**Data extracts:**
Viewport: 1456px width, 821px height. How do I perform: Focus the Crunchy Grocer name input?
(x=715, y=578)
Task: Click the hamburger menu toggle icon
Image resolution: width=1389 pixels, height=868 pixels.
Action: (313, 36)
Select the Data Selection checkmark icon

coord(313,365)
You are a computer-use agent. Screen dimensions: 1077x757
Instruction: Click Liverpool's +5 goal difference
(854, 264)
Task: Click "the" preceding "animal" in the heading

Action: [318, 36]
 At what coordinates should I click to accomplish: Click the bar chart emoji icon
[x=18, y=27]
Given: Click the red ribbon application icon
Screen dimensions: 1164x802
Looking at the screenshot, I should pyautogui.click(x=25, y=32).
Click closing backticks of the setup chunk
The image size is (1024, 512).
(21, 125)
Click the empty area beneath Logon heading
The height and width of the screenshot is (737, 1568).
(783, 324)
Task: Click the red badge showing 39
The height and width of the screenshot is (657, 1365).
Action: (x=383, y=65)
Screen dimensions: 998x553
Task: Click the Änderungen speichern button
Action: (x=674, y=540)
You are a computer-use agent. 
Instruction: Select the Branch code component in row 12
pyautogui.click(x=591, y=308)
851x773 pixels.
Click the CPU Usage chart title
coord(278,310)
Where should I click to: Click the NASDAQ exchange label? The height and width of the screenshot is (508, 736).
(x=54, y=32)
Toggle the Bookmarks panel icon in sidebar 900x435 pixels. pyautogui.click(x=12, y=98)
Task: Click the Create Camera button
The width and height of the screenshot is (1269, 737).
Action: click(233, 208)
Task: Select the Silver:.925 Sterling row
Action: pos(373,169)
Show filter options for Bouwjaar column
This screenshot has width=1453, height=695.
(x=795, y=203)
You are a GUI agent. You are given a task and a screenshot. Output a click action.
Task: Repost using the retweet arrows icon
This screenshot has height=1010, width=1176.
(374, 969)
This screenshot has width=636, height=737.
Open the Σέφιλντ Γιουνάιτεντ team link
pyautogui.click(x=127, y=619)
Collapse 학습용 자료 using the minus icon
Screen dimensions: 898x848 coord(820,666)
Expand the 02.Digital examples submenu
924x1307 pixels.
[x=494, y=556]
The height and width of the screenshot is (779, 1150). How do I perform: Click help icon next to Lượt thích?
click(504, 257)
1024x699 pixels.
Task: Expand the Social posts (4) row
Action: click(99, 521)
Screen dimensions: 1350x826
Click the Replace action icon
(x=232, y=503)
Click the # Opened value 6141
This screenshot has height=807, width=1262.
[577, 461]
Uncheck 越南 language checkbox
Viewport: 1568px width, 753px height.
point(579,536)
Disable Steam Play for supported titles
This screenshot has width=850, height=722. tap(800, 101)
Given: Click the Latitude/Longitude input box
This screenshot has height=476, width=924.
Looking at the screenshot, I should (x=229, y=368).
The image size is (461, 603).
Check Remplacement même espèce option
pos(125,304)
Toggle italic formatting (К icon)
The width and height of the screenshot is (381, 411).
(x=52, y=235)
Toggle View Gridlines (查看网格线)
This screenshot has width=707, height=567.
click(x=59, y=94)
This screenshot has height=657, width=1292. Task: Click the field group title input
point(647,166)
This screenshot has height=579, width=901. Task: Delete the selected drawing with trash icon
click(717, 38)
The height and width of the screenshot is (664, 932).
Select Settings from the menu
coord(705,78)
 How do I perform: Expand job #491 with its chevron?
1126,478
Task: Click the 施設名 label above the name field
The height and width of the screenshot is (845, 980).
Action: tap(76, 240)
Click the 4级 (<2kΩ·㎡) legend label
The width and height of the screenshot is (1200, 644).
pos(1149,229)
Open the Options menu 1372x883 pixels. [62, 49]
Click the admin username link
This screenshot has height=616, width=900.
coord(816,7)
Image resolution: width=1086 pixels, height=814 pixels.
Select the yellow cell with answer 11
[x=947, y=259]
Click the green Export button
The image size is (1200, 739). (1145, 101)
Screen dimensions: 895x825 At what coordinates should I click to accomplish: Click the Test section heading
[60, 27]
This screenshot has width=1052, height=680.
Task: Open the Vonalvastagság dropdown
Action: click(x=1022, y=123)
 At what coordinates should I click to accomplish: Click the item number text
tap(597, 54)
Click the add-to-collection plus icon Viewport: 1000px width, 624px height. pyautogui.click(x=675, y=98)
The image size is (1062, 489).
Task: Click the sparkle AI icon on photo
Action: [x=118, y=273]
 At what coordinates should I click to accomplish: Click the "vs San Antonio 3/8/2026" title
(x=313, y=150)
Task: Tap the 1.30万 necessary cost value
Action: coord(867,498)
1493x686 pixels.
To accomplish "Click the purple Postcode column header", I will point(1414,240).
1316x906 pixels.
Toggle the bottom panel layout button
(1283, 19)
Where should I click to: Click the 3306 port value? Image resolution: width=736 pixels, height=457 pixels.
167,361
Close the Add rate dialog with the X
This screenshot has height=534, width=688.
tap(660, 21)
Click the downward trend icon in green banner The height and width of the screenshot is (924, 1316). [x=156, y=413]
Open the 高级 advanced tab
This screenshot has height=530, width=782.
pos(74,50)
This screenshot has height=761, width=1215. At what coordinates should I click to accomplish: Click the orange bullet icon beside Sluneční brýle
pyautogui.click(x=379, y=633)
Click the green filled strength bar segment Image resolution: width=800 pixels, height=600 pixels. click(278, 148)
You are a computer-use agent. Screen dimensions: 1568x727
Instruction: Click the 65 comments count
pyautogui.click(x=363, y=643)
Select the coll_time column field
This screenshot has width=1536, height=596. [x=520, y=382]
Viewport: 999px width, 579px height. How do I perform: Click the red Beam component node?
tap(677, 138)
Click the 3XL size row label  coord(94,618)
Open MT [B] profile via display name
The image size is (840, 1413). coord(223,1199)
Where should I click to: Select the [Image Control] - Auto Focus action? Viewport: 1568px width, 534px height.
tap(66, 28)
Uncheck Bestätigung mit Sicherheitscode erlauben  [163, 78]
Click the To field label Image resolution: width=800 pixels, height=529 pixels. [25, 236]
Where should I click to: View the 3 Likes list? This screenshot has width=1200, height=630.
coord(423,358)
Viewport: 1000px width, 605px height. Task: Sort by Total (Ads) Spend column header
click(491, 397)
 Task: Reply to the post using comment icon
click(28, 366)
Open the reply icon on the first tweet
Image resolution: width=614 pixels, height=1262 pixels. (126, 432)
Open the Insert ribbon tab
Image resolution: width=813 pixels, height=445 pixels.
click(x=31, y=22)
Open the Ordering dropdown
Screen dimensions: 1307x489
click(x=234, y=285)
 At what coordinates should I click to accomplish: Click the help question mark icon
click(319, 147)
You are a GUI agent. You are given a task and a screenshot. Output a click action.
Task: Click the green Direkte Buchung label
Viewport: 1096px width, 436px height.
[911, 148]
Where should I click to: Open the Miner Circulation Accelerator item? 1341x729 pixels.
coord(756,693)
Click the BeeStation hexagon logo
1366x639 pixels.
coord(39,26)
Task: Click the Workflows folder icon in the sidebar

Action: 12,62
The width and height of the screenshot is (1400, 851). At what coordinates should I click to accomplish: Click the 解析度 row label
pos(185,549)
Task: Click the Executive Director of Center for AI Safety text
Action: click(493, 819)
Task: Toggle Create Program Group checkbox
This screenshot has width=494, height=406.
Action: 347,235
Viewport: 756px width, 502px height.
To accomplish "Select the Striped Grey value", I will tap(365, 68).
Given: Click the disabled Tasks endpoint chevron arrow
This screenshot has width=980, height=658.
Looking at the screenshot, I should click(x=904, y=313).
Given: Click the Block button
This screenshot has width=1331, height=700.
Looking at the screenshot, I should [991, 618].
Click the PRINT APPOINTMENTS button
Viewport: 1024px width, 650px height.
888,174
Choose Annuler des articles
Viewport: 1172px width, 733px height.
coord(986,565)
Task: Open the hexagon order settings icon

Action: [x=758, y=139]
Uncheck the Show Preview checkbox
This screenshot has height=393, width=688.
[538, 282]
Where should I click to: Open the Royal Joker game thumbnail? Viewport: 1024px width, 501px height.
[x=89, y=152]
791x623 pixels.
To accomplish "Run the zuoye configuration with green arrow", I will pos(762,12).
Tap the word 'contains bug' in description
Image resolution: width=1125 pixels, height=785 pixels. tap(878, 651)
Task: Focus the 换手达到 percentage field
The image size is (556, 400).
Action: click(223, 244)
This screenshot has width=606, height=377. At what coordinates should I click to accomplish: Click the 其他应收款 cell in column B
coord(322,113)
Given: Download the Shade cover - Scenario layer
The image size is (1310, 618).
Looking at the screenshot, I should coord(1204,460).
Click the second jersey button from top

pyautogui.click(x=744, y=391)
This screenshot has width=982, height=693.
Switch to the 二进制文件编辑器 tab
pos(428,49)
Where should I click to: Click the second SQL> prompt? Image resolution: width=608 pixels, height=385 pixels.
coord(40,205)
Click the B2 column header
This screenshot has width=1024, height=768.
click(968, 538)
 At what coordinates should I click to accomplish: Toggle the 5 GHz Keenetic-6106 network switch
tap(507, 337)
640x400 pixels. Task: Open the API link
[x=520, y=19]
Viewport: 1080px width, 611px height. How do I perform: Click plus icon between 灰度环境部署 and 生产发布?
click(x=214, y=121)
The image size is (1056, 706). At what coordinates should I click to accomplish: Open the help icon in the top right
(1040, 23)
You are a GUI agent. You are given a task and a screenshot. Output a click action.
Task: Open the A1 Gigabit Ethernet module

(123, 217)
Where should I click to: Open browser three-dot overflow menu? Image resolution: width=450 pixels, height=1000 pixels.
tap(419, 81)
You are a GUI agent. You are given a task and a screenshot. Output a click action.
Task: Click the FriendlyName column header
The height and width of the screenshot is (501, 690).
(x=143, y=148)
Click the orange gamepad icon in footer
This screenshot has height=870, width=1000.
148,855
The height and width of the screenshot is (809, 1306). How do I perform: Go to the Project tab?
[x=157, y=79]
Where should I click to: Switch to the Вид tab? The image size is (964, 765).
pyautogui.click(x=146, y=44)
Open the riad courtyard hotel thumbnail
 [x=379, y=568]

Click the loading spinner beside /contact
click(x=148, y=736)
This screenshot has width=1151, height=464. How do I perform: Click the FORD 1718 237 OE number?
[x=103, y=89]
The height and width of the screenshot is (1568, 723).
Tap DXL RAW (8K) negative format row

**About this task:** Look through the records and gather each line with the word "ribbon".

**Solution to the exercise:**
Given: Click the red ribbon application icon
Open the Insert ribbon tab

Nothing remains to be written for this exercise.